Below is an excerpt from the white paper Planning Your BI Program: A Portfolio Management Approach by senior consultant, Kimberly Nevala. In this white paper, Kimberly discusses ways in which your BI Program is, in many ways, very similar to your personal financial portfolio, and how, by applying some of the same principles you apply to your own finances, you can create a sustainable approach to optimize and capitalize on your corporate information. You can download the full paper here.
Portfolio Management and BI
In a very real sense, your BI program is an investment akin to your corporate or personal financial portfolio. It is multifaceted, dynamic, and subject to sometimes unpredictable internal and external pressures. Just like a financial portfolio, BI represents a significant, strategic investment and requires a similar level of discipline relative to its ongoing, deliberate management and control.
Figure 1: Balancing BI Investments
As seen in Figure 1, taking a portfolio management approach to BI implies we must continuously:
- Understand business strategies and objectives
- Monitor internal business performance, as well as external industry and economic trends
- Identify business opportunities and needs
- Balance opportunities against available capital, enterprise resources and risk/reward ratios (aka ROI)
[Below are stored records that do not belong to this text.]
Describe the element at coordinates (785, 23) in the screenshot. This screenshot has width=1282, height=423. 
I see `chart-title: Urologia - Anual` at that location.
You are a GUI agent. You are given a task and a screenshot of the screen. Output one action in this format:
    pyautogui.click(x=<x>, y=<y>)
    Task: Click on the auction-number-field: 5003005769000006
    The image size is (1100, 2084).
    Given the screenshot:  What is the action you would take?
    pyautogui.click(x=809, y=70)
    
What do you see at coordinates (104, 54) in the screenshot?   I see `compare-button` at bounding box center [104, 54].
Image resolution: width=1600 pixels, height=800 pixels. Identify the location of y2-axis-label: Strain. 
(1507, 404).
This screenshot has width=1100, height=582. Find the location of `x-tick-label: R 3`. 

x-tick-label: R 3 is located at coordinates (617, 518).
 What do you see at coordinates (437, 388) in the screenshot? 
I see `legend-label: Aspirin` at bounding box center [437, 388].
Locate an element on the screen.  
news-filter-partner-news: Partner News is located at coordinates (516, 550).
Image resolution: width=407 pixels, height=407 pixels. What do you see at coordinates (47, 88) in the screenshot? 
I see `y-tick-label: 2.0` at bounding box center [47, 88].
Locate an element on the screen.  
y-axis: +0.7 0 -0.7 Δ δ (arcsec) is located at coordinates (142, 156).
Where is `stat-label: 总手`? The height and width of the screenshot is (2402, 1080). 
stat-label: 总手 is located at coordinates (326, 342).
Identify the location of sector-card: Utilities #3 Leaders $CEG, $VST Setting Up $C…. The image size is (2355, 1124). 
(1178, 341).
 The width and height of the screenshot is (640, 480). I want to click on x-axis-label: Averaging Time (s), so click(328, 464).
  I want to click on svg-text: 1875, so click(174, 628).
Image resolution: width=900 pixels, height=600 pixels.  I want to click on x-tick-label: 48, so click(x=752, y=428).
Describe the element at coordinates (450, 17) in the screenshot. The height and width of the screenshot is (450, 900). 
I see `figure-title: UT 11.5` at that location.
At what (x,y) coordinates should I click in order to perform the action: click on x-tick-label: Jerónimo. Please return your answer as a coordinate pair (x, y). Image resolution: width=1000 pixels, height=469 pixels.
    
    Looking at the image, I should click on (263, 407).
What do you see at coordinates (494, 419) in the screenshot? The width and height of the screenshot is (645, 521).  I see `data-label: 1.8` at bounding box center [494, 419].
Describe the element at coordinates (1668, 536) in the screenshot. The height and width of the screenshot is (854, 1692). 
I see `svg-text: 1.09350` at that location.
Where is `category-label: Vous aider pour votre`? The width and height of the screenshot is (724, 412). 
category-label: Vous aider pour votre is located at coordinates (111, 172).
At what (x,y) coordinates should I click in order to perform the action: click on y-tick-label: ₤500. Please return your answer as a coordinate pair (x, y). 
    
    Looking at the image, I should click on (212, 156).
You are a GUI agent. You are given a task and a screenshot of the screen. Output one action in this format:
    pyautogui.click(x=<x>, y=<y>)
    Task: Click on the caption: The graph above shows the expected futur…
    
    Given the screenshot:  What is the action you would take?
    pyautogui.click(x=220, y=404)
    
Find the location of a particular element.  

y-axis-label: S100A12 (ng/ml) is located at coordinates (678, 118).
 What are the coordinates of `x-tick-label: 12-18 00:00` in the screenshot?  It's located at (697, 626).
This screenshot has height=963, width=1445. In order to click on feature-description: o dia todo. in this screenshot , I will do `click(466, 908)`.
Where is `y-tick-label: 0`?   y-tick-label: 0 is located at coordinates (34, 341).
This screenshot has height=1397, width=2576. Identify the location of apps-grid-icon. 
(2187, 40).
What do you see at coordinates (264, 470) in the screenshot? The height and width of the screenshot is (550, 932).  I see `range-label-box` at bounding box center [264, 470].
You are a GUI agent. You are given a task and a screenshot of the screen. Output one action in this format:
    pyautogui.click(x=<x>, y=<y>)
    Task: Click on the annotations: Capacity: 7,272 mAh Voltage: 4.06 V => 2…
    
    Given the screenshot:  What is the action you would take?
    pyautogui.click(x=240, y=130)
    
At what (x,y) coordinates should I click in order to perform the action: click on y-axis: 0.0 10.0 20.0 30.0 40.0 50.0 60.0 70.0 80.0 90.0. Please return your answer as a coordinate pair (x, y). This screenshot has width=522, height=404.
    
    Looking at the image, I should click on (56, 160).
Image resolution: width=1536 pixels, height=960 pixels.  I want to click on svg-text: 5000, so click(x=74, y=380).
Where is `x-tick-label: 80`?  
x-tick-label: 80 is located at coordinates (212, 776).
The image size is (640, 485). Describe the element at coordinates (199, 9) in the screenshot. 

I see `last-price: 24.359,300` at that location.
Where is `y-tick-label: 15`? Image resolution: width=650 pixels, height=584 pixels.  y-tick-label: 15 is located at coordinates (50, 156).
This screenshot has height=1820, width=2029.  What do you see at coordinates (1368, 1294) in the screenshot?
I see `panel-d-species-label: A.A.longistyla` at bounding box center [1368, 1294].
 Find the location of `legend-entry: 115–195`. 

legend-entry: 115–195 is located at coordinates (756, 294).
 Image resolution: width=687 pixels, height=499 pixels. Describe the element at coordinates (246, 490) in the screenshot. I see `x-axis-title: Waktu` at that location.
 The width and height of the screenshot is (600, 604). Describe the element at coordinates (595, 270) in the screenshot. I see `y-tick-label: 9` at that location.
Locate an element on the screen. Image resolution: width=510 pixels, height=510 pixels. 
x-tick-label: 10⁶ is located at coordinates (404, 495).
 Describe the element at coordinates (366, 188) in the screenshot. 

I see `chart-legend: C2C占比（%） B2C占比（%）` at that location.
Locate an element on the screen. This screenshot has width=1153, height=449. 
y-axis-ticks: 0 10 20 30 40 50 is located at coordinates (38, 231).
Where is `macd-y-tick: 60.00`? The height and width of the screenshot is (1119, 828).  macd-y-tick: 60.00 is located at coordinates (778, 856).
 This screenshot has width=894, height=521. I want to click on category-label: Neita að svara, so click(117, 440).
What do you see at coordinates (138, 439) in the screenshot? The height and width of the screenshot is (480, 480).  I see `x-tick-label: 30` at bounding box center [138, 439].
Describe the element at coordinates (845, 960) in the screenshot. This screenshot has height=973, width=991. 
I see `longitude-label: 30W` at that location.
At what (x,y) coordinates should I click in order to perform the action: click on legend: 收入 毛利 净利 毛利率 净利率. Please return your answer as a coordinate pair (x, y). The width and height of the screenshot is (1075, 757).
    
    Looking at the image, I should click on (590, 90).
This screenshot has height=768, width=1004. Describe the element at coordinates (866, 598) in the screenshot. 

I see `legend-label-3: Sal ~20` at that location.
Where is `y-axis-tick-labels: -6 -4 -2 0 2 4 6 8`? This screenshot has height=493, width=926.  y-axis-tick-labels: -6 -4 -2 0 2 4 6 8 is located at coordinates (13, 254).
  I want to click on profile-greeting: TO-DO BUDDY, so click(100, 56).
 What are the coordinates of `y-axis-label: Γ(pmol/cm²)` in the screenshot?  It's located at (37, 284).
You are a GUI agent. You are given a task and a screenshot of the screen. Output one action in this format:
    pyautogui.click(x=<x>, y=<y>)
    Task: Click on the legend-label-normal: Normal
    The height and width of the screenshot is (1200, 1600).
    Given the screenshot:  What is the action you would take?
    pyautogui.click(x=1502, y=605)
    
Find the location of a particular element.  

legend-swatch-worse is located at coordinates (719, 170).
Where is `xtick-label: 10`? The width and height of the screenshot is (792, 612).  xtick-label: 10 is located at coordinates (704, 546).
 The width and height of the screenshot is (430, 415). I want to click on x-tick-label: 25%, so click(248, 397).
- Deploy appropriate business intelligence capabilities to confirm and/or capitalize upon selected opportunities
In the investment parlance, portfolio management can be active or passive. Immature BI programs tend to focus on passive—or reactive—capabilities. They are focused on basic reporting about events that have occurred and simple analytic extrapolations. They are usually based on ad hoc requests and lack of user prowess with toolsets. Mature BI programs include (pro)active capabilities such as forecasting, predictive analysis and data mining. In addition, these capabilities—or outputs thereof—are integrated into the business’s decision-making and management processes.